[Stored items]
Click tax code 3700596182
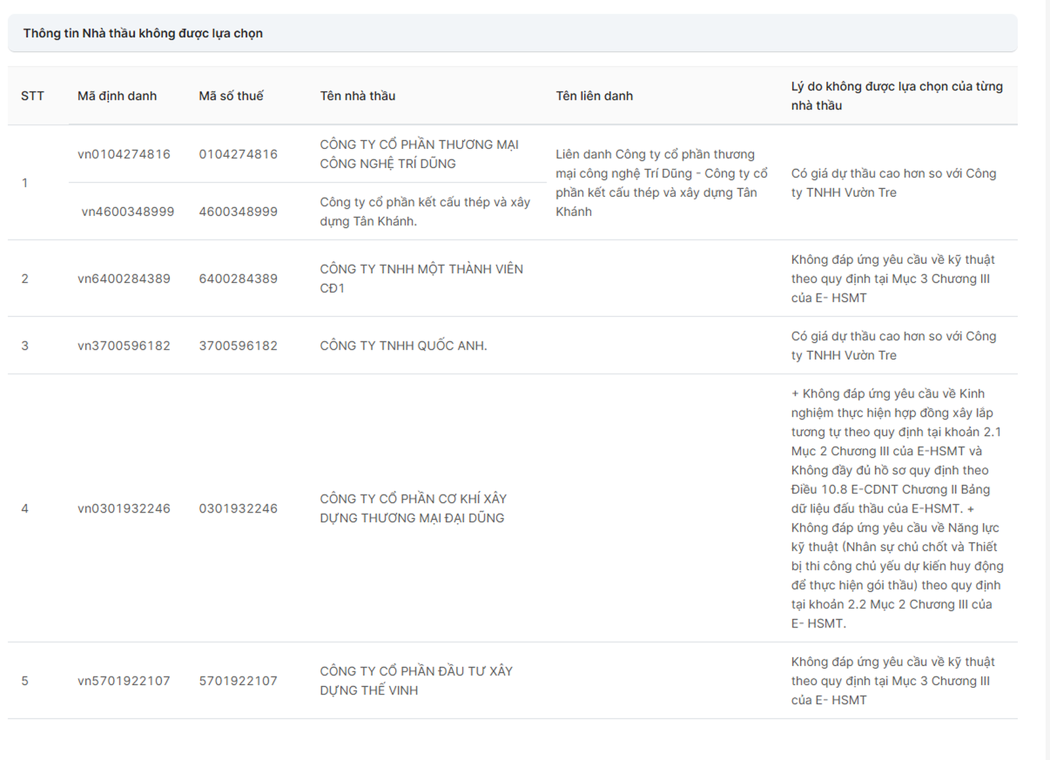The height and width of the screenshot is (760, 1050). (x=238, y=346)
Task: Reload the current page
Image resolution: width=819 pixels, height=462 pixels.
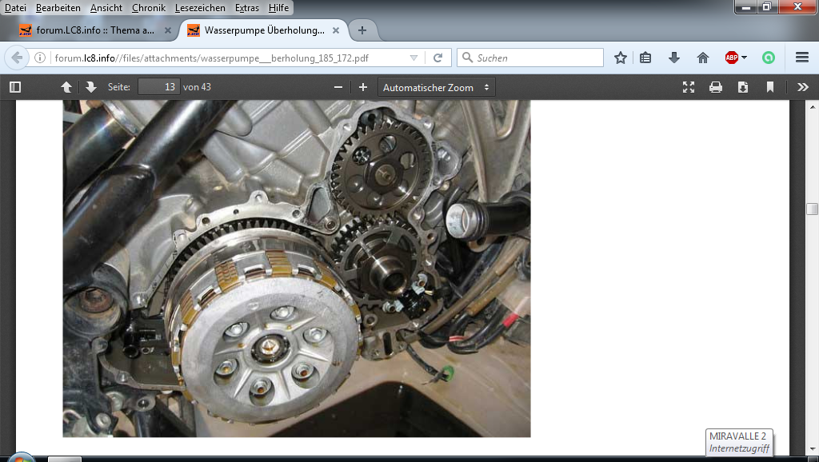Action: click(437, 58)
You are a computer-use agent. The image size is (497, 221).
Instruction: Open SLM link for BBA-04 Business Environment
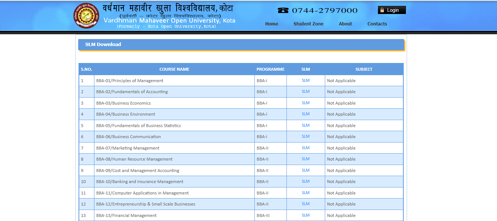point(305,114)
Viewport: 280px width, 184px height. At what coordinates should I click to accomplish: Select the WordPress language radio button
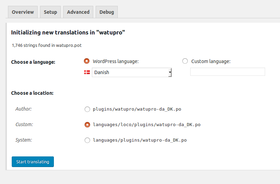(x=87, y=61)
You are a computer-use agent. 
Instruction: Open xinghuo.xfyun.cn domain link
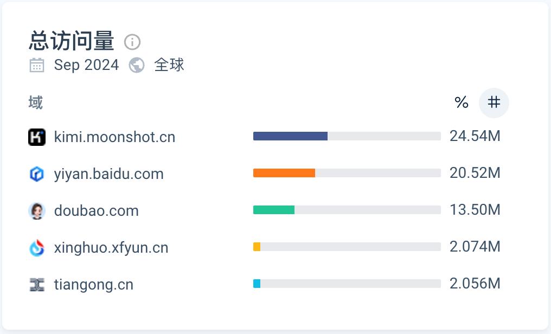pos(111,248)
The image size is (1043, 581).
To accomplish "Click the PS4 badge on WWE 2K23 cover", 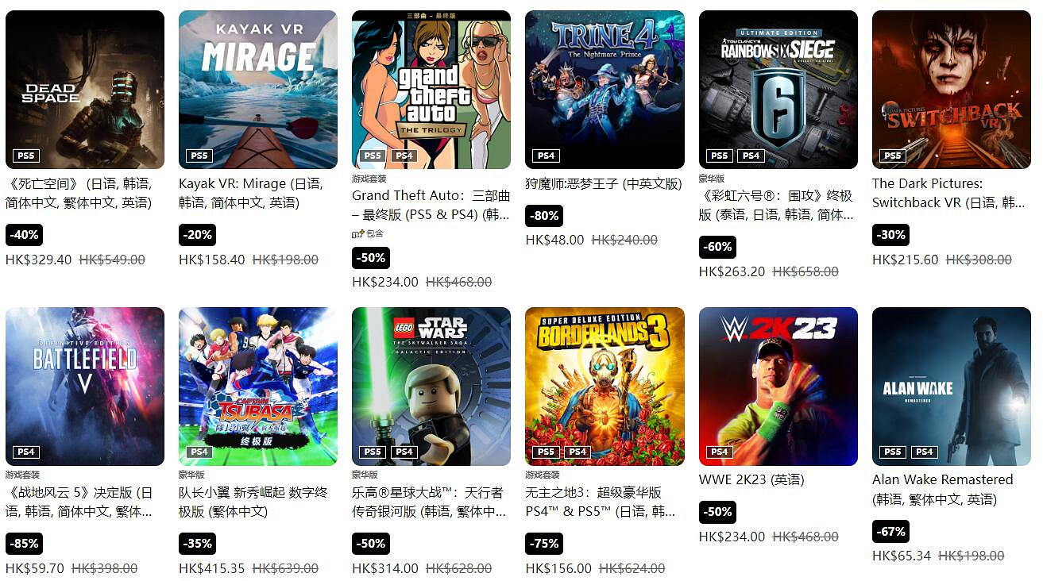I will coord(720,452).
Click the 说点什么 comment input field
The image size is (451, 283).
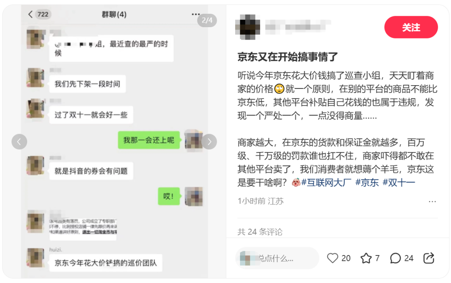coord(277,258)
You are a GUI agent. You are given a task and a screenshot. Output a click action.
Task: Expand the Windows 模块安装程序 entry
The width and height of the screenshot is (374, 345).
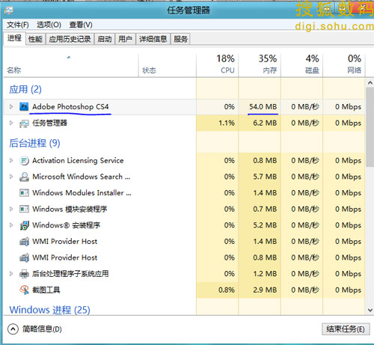tap(11, 209)
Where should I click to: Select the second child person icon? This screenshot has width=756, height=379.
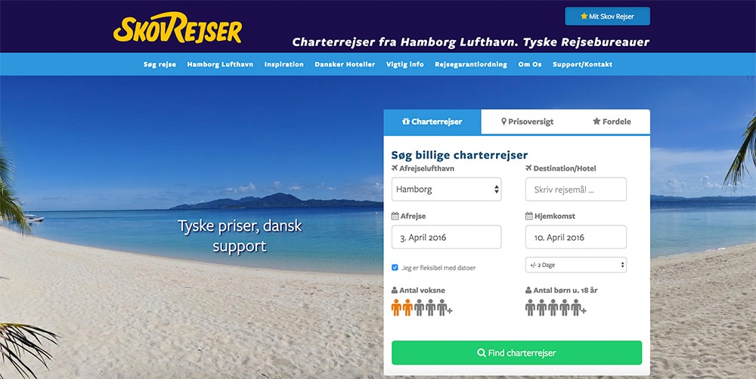[541, 307]
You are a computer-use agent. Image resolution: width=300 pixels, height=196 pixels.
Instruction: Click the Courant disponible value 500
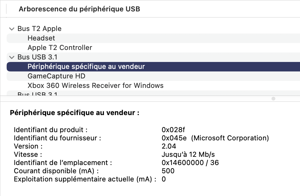tap(168, 171)
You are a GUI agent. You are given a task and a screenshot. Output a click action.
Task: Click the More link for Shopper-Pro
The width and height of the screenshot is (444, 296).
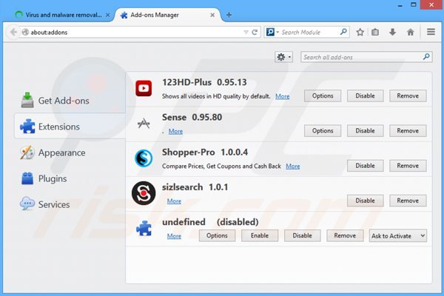pos(293,167)
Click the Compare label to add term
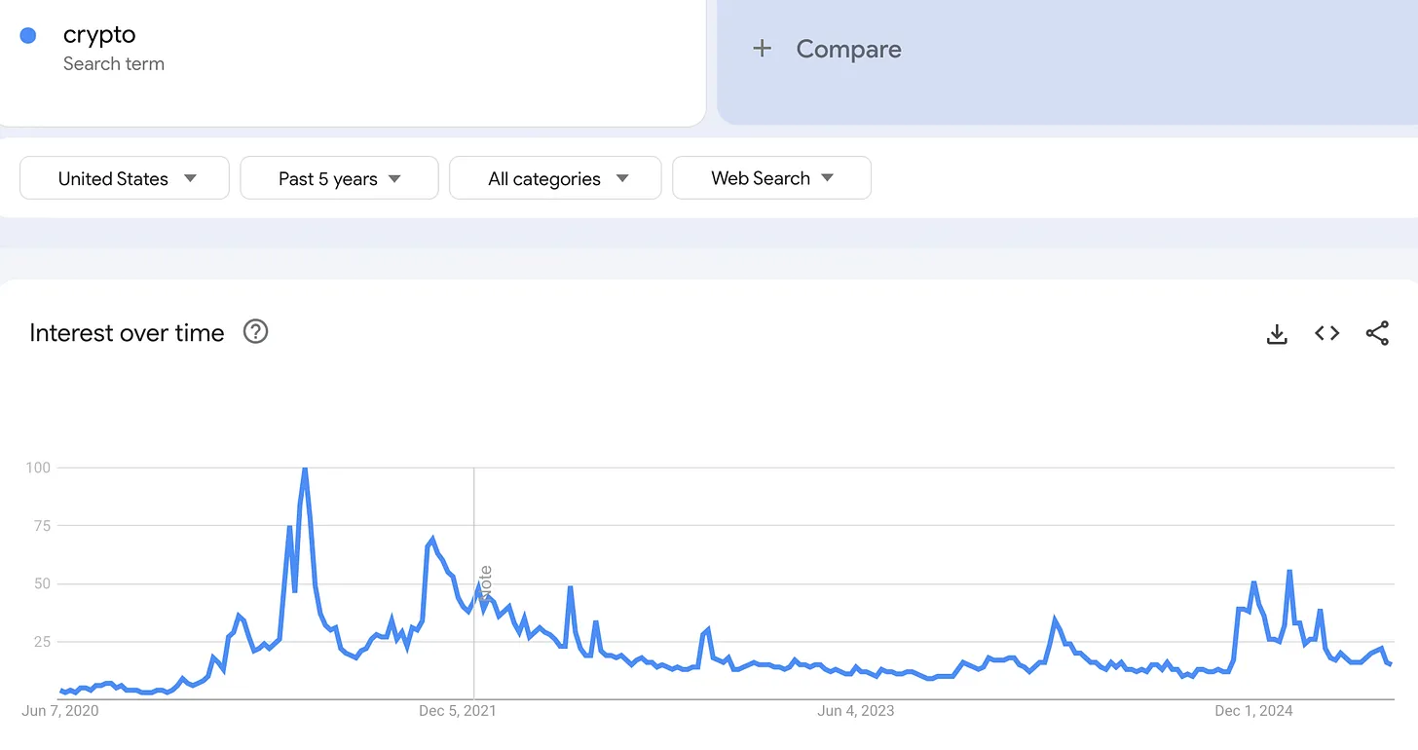1418x750 pixels. pos(848,49)
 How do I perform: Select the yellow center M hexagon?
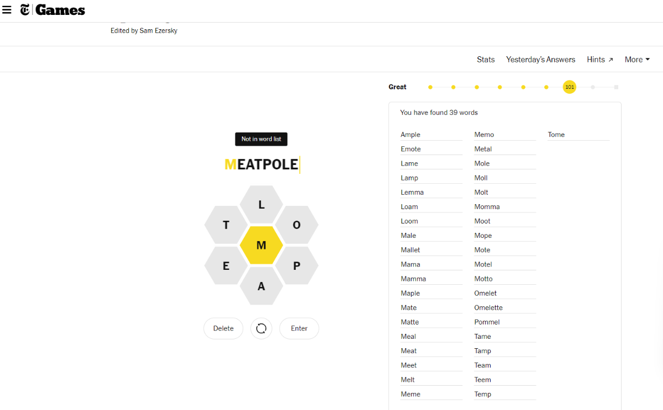coord(261,246)
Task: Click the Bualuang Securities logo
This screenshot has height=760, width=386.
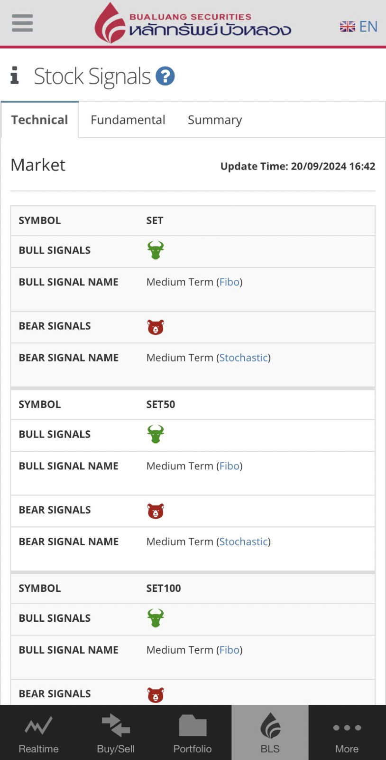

What is being asked >> Find the line that contains "The width and height of the screenshot is (444, 296).". Reproduce it and every later line of the records exactly, minus the pictures.

Written response >>
The width and height of the screenshot is (444, 296).
pos(293,167)
Click the Compare label to add term
1418x750 pixels. pos(848,49)
 How do I perform: Select the yellow center M hexagon?
coord(261,246)
Task: Click the Bualuang Securities logo
This screenshot has height=760, width=386.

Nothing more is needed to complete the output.